Kur’an-ı Kerim'in toplumsal hükümlerinden istifade etmek ve sürekli ondan yararlanmak bu esasa dayanmaktadır. Kur’an-ı Kerim'den yararlanmada ayetin nazil olduğu asırdaki mevcut örnekleriyle yetinmek kesinlikle doğru değildir.
İmam Sadık (a.s) bir hadiste Kur’an-ı Kerim'in özelliklerini şöyle açıklamaktadır:
"Kur'an'ın zahiri nüzulüdür, batını ise tevilidir; onun tevilinin bir bölümü geçmiş ve diğer bir bölümü ise daha gelmemiştir. Kur'an güneş ve ay gibi hareket halindedir (güneş ve ay bir bölgeye ait olmadığı gibi) Kur'an da belli kişilere has değildir."[12]
Bu hadiste "tevil", "tenzil" karşısında kullanılmış ve genel mefhumların, geçmişte ve gelecekteki örneklere tatbiki kastedilmiştir.
İmam Sadık (a.s) diğer bir hadiste de şöyle buyurmaktadır:
"Eğer bir ayet -sadece- bir kişi hakkında nazil olsaydı, o kişinin ölümüyle Kur'an'ın o ayeti de ölürdü -ve böylece zamanla Kur'an yok olurdu-; Oysa Kur'an diridir; geçmiş hakkında hükmettiği gibi gelecek hakkında da hükmetmektedir."[13]
Kur’an-ı Kerim’in, sürekli diri, her zaman yepyeni olduğunu ve hiçbir zaman eksilmeyeceğini bildiren birçok hadisler vardır.[14]
Tenzil karşısında olan bu tür tevilin geçerliliği ile Kur’an-ı Kerim hayat ve hareketini sürdürmektedir. Kur’an-ı Kerim'in genel kavramlarını hiçbir zaman belli bir gruba ait olduğunu düşünmemek gerekir.

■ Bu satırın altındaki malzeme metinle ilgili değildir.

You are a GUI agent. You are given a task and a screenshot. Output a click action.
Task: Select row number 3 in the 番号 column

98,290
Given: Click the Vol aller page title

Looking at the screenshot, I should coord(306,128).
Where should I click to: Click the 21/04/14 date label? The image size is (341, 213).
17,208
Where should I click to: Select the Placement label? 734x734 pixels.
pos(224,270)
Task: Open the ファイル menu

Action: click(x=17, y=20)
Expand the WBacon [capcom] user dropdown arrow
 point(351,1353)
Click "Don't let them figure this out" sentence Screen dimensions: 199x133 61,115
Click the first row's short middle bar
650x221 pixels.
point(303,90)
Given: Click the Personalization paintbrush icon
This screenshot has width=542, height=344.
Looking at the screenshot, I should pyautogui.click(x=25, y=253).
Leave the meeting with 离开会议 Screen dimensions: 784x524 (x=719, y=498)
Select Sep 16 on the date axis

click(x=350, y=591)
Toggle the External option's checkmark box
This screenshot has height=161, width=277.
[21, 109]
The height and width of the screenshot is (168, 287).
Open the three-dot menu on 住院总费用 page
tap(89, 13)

Kur'an'ın genel kavramlarını geçmiştekilere uygulandığı gibi gelecektekilere uygulamak gerekir.
Kur’an-ı Kerim, Ra'd suresinin yedinci ayetinde şöyle buyurmaktadır: "Sen ancak bir uyarıcısın; her toplumun bir hidayet eden ve yol göstericisi var."
Mütevatir rivayetlere göre Resulullah (s.a.a)'in kendisi, "Her toplumun bir yol göstericisi var" cümlesini Emiru’l-Müminin Ali (a.s)’a tatbik etmiş ve şöyle buyurmuştur: "Ben uyarıcıyım, Ali ise benim emirlerime hidayet edici ve yol göstericidir."[15]

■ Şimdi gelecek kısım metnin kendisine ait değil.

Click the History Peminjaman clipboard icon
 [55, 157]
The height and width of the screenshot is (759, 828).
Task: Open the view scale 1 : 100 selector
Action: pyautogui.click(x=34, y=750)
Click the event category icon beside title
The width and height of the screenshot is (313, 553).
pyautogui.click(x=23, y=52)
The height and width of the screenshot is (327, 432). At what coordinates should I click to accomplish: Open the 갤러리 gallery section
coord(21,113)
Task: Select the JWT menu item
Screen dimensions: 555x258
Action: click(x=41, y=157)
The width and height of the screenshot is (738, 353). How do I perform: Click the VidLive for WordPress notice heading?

Kesinlikle Emiru’l-Müminin Ali aleyhisselam’dan sonra bu ayetin uygulandığı diğer örnekleri de vardır. Kur’an-ı Kerim'in aydınlatıcılığının bir bölümü de zaman geçmesiyle onun yeni örneklere uygulanmasıyladır. İşte bu açıdan İmam Bâkır (a.s) şöyle buyurmaktadır:
"Resulullah uyarıcı ve Ali ise hidayet edicidir; her imam yaşadığı asrın hidayet edicisidir."[16]

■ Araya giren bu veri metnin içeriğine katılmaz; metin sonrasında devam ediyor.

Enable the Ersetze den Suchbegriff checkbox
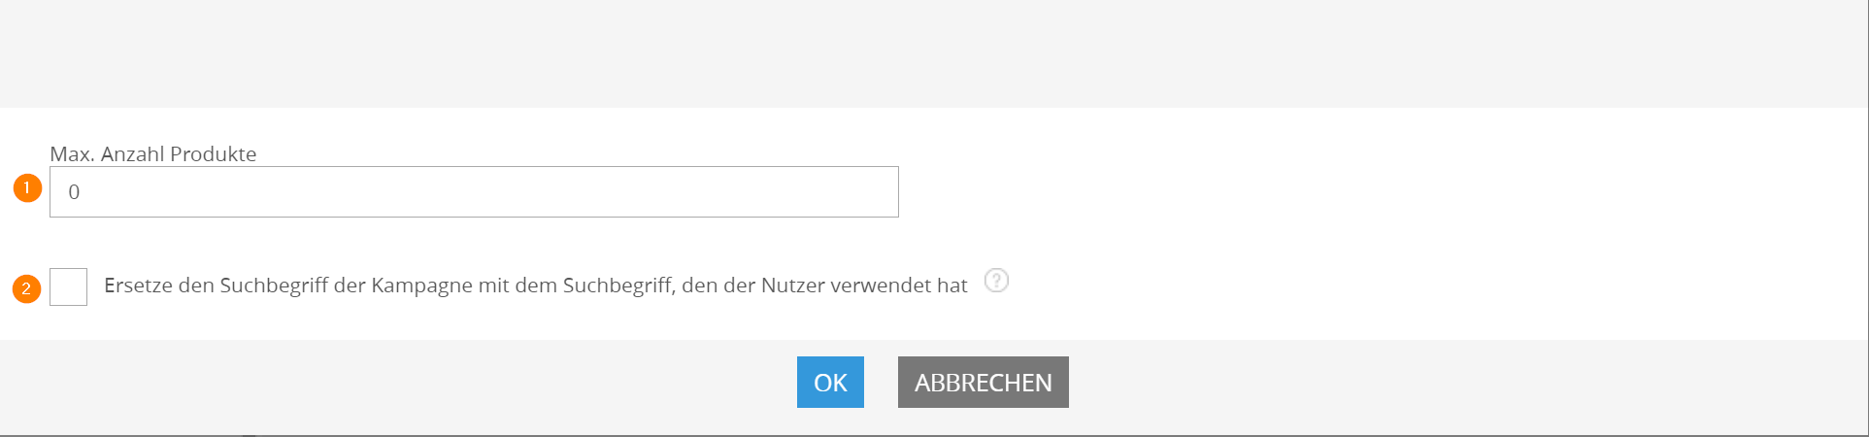 pos(69,287)
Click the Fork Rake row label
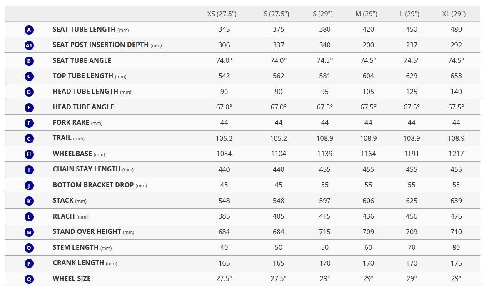The width and height of the screenshot is (494, 298). click(71, 123)
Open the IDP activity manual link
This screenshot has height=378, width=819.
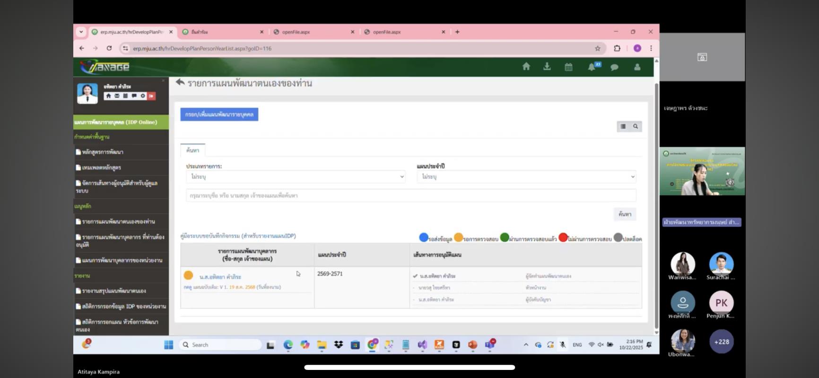coord(238,236)
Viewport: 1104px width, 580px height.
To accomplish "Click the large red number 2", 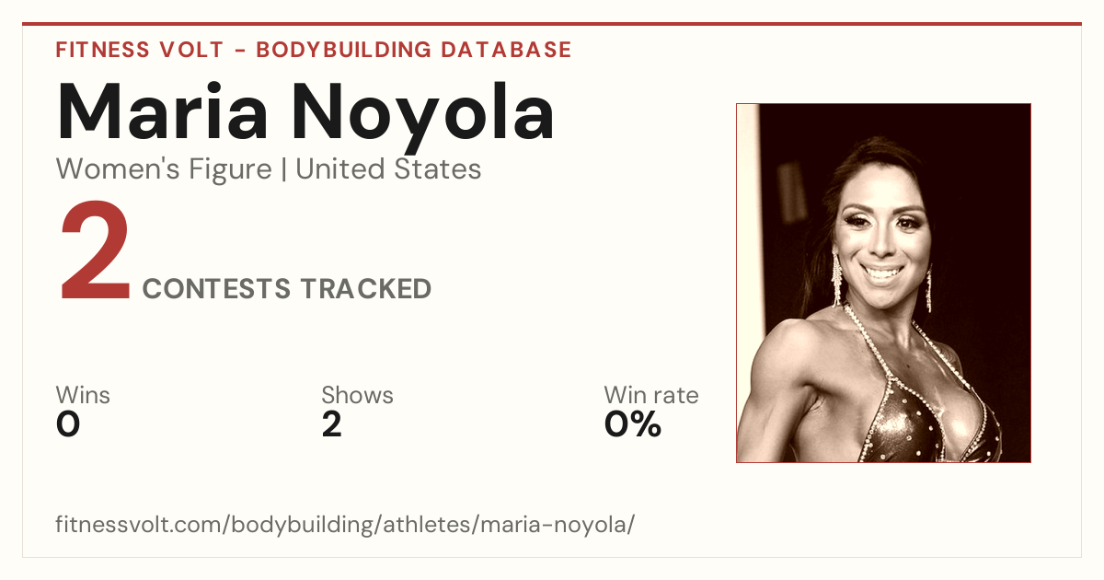I will click(x=95, y=254).
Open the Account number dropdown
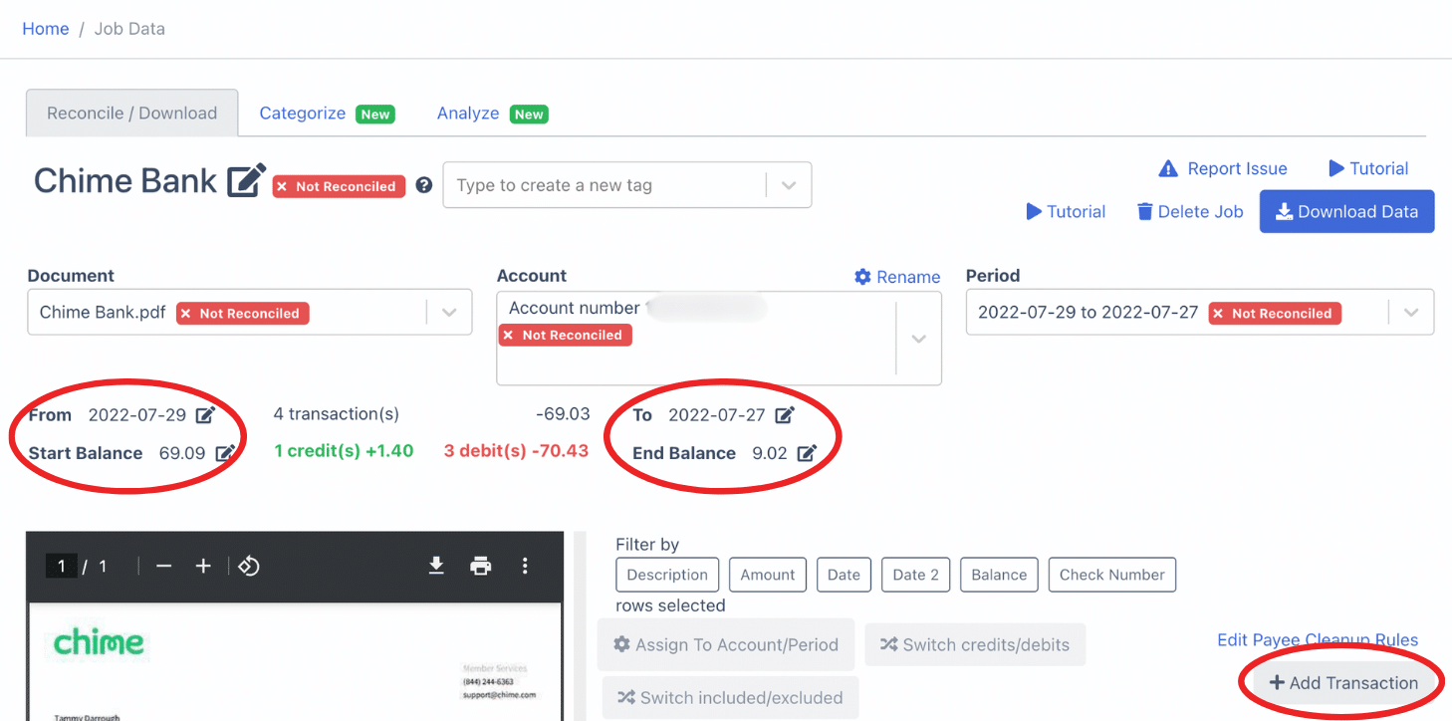 click(x=918, y=338)
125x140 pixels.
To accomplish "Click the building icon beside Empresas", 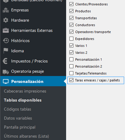I will coord(6,10).
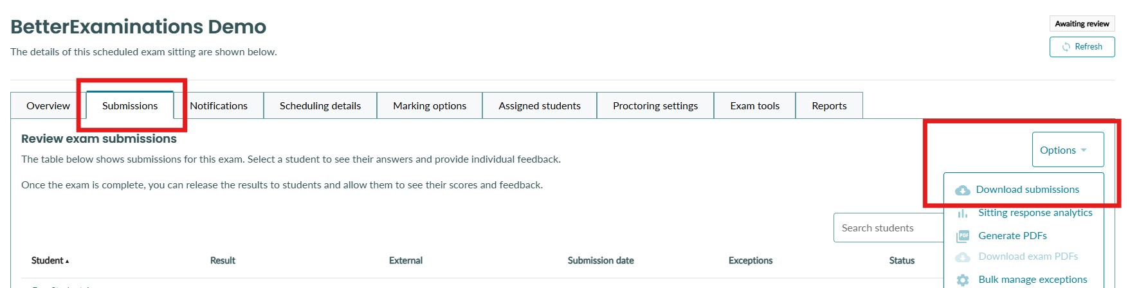Click the Awaiting review status badge
Image resolution: width=1130 pixels, height=288 pixels.
[x=1082, y=24]
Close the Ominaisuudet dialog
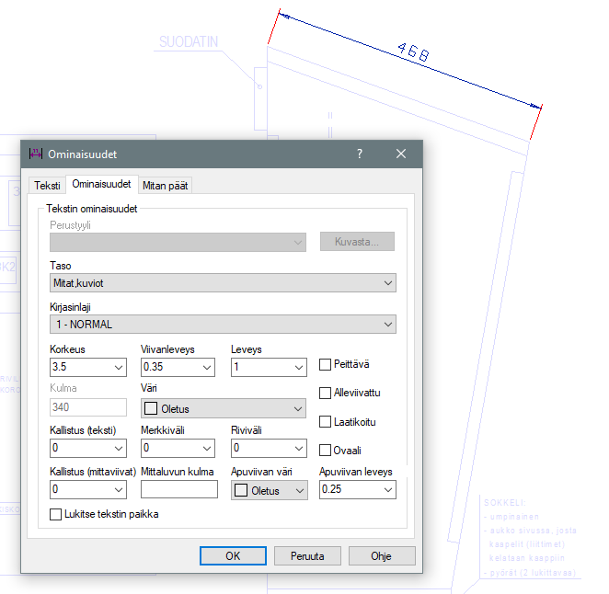The image size is (609, 594). (x=401, y=154)
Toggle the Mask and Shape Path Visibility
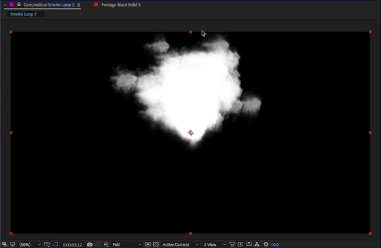Viewport: 381px width, 248px height. 55,245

Tenzil karşısındaki tevilden maksadın, ayet veya ayetlerin Kur’an-ı Kerim nazil olduğu zamanda mevcut olmayan ve daha sonraları meydana gelen veya Kur'an nazil olduğunda bulunan, fakat gizli olan ve hatırlatılması gereken örneklere tatbik edilmesi olduğuna değindik; şimdi bunları bir örnekle açıklayalım:
1. Cemel savaşında İmam Ali'nin ordusu, İmam (a.s)’la yaptıkları biati bozan "Talha" ve "Zübeyr"in ordusu karşısında yer aldı. Savaş başlamadan önce İmam Ali (a.s) Basra halkına şöyle hitap etti: "Ey Basra halkı! Acaba yargıda benim zulmettiğimi gördünüz mü? Acaba malları bölüştürmekte kimseye zulmettim mi? Acaba bir malı kendime ve Ehl-i Beytime has kılıp sizleri ondan mahrum ettiğim oldu mu? Acaba Allah'ın hadlerini sizin hakkınızda uygulayıp diğerlerinin hakkında ihmal ettim mi? Acaba bu sebeplerle veya bunlardan birinden dolayı benimle olan ahdinizi bozdunuz?"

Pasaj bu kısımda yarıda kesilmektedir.